That said, if we went the European approach, it would involve firing a fair number of restaurant staff so we could give raises to those who remained. Well unless you could somehow get Americans to accept a pre-added 15% service charge without balking.

Isn’t that what you get when they tack on that 18% gratuity for parties if 6 or more? Or does that not really fly in several parts of the country?

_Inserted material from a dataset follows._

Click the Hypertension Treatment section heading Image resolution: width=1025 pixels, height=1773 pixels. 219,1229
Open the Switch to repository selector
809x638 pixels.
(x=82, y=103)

20% is my standard tip rate for any restaurant where i select from a menu and receive service. i have tipped as high as 35% on a few occasions when the service was exemplary. [quote=“Ryuthrowsstuff, post:19, topic:99152”]
I’ll never leave less than 5 bucks.
[/quote]

i am loath to leave a waitron with no money but i have encountered service and kitchen work so unabashedly awful that i have left no tip whatever on a handful of occasions. thinking back i can recall 4 times that has happened and in 3 of the 4 i did not pay for the so-called meal either. one time in particular our waitron took 40 minutes to provide a pair of appetizers neither of which were what we had ordered and both of which were cold. that was followed up by a continuing rainfall of incorrect items, incorrectly prepared items when the items were corrected (a “margarita” on the rocks made with drambuie instead of triple sec, 6 oysters on the half-shell served as fried oysters), when the main courses arrived each person got someone else’s order with a third person’s choice of side. at that point i asked to see the manager and when she arrived i asked if i could speak to her privately. she very rudely informed me that if i had anything to say worth listening to i could say it now and get it over with. at that point i used a firm, clear voice to describe the dining experience so far. her expression and body language told me i was boring her. when i reached the end of what i had to say she grudgingly allowed that i might have some grounds for complaint and asked what i thought it would take to make things right. at that point we had been there for 2 hours and i had no confidence in anyone working that night to do anything with anything approaching competence so i told her that all i could think of was that we receive no charge for anything that had been brought to the table and that we be allowed to leave while there was still enough time for us to go to another restaurant and have an actual meal. she called someone on her cell phone and told to us to go. that was easily one of the worst dining experiences i have ever had and i left no tip on that occasion. i won’t mention the name of the restaurant except to say that it caters to a similar market as capital grille.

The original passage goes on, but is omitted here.